To further explore the benefit of accessible research genomic sequencing, a deeper review was performed for four cohorts: epilepsy31 (522 patients), hearing loss32 (218), cerebral palsy33 (175) and peripheral vestibular disorders (32). For all groups, a fraction of enrolled patients had had non-diagnostic previous genetic testing: 40% of the cerebral palsy cohort (mix of CMA and ES), 31% of the hearing loss cohort (mostly panel and single gene tests), 26% for peripheral vestibular disorders (single gene, panel, and ES) and 19% for epilepsy (clinical panel and/or CMA). These cases were included in the studies as the opportunity to perform ES or GS presented an improvement over the previously available tests, often limited to gene panels or CMA.

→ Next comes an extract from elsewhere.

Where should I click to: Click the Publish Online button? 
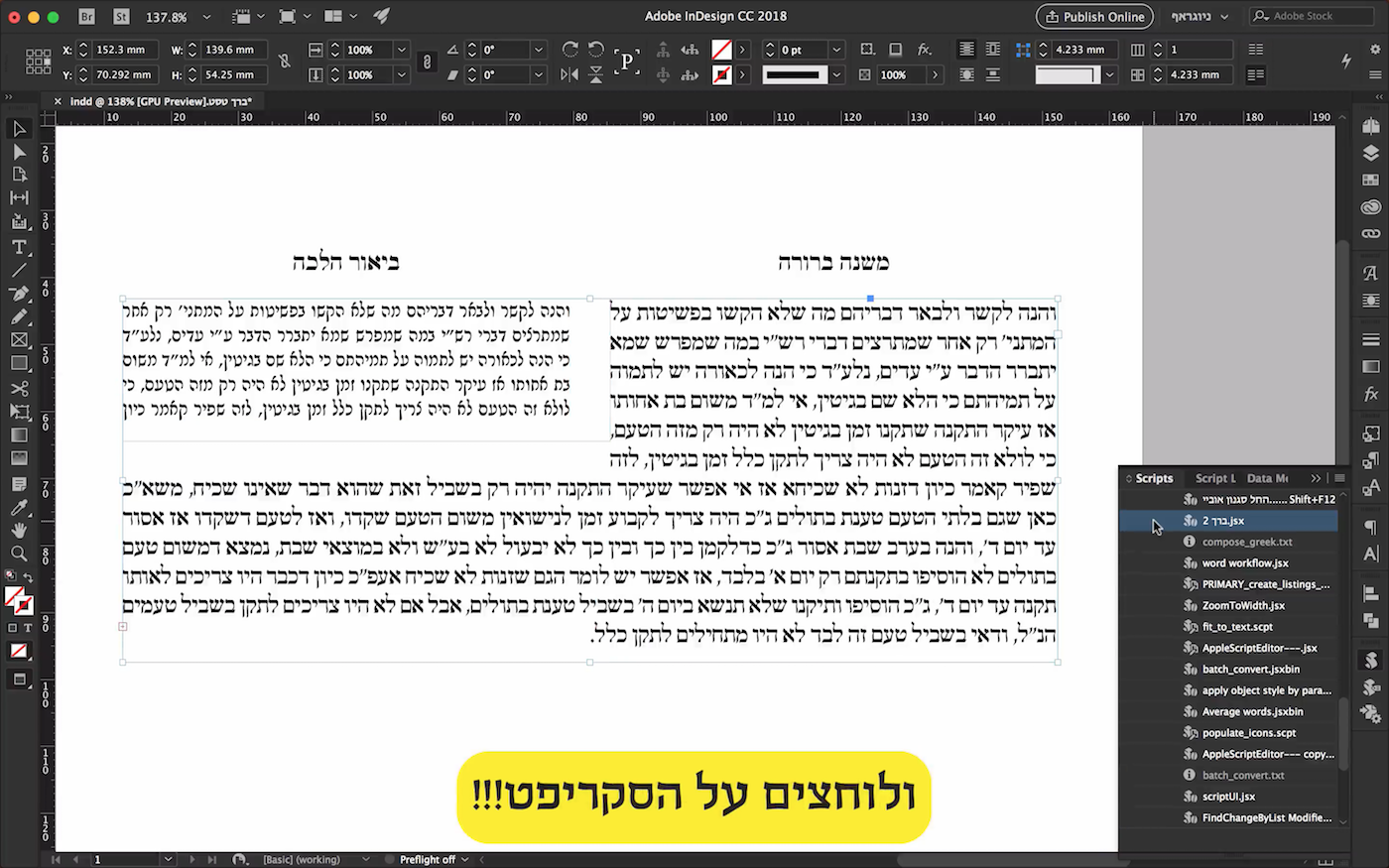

Another feature of these cohorts was that many of the patients included had phenotypes not classically offered genomic testing such as ES/GS, and for whom insurance coverage for such testing is not routine. In the epilepsy cohort, 73% of patients had an epilepsy diagnosis other than developmental and epileptic encephalopathies (DEE), and had a diagnostic rate of 14% (compared to 32% for DEE). In hearing loss (HL), 45% of patients had unilateral or asymmetric bilateral HL, which historically have not been tested genetically. In this study, 20% of those patients had diagnostic results (compared to 40% of patients with symmetric bilateral HL). Similarly, for cerebral palsy (CP), 48% had non-cryptogenic CP (patients with known acquired risk factors for CP) and a diagnostic rate of 10% compared to the 42% that had cryptogenic CP (with no known risk factors) and a diagnostic rate of 39%. And for the vestibular disorders cohort, where the contribution of Mendelian variants is largely unknown, there have been few variants clinically confirmed and returned so far, but there are a number of ongoing investigations for this gene discovery-focused study.